Wednesday 4 March 2009

CIC eyes opportunities in energy, commodities

China Investment Corp sees investment opportunities in energy and commodities sectors as prices have fallen steeply, a senior official with the country’s US$200 billion sovereign wealth fund, said on Wednesday.

1 comment:

Guanyu said...

CIC eyes opportunities in energy, commodities

Reuters in Beijing
4 March 2009

China Investment Corp sees investment opportunities in energy and commodities sectors as prices have fallen steeply, a senior official with the country’s US$200 billion sovereign wealth fund, said on Wednesday.

Officials have said that CIC wants to diversify its portfolio into the natural resources sector after booking heavy losses on high-profile financial investments in private equity firm Blackstone and US bank Morgan Stanley.

Jesse Wang, CIC’s chief risk officer, said the global recession had just begun, and as a result, bigger price declines in commodities and energy were possible.

“We are interested in basic necessities, resources and manufacturing because we want to balance our investment portfolio,” Mr. Wang told reporters on the sidelines of a meeting of a parliamentary advisory body.

“Some people think there is still downside to resource assets, but it’s really hard to pick the exact bottom. As long as we believe the assets are undervalued, we will be interested,” he said.

A move into commodities and energy by CIC would add to a wave of investments backed by state funds in those sectors that topped US$50 billion in February alone, including Russian and Brazilian oil deals and investments in Australian mining firms Rio Tinto and OZ Minerals.

Mr. Wang said CIC would continue to diversify its investments in the financial sector but sounded a more cautious note.

“Frankly speaking, the valuation of some global financial institutions is very low but their prospects are still very low,” he said. “We don’t know who is going to go bankrupt tomorrow.”

Last month, CIC Chairman Lou Jiwei travelled to Australia to meet Treasurer Wayne Swan, who holds sway over Chinese investments such as the Rio Tinto deal agreed by state metals conglomerate Chinalco.

As well as long-term oil deals and equity investments, in recent months Beijing has been taking advantage of low prices by stocking up on a wide range of commodities.

It has imported crude oil for its strategic oil reserve, which can hold about 100 million barrels of oil, and is building tanks to store another 169 million barrels.

State Reserves Bureau (SRB) has also bought up metals to increase stocks of strategically important raw materials such as copper and to lend support to struggling smelters of aluminium and zinc.

With commodity prices in the doldrums after a collapse in demand at the end of last year, mainland’s buying is seen as a rare source of demand in oversupplied global markets.

Zheng Xinli, a government policy adviser, also said that mainland should look to invest more of its 1.95 trillion yuan in foreign exchange reserves in energy resources, along with making outright corporate acquisitions.

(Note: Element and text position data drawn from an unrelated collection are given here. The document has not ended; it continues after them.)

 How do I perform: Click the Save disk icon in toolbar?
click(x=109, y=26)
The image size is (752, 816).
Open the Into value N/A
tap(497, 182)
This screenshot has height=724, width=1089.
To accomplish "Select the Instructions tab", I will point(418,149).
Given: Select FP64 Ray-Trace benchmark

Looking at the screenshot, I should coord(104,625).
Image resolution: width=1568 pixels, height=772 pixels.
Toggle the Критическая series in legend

“[The focus] should be on acquiring foreign companies, and purchasing rights to explore and produce energy resources that China needs,” Mr. Zheng, deputy head of the Communist Party’s policy research office, told reporters.

CIC has faced demands since its inception in 2007 to operate more transparently, but Mr. Wang said he was now concerned by a lack of openness in the United States as the financial crisis deepens.

“We hope that the US government can be more transparent when they inject capital into US banks because government injections will wipe out public investors,” he said.

Mr. Wang said a US Federal Reserve official recently told him that Washington was preparing to put more capital into about 20 banks in a new round of injections to repair their battered balance sheets.

Along with the book losses on its Morgan Stanley and Blackstone stakes, CIC also had a close brush with turmoil in the US money market when a fund in which it had invested froze redemptions.

Mr. Wang said that CIC had already been able to get back 86 per cent of its investment in the Reserve Primary Fund, which US regulatory filings showed could potentially have been more than US$5 billion.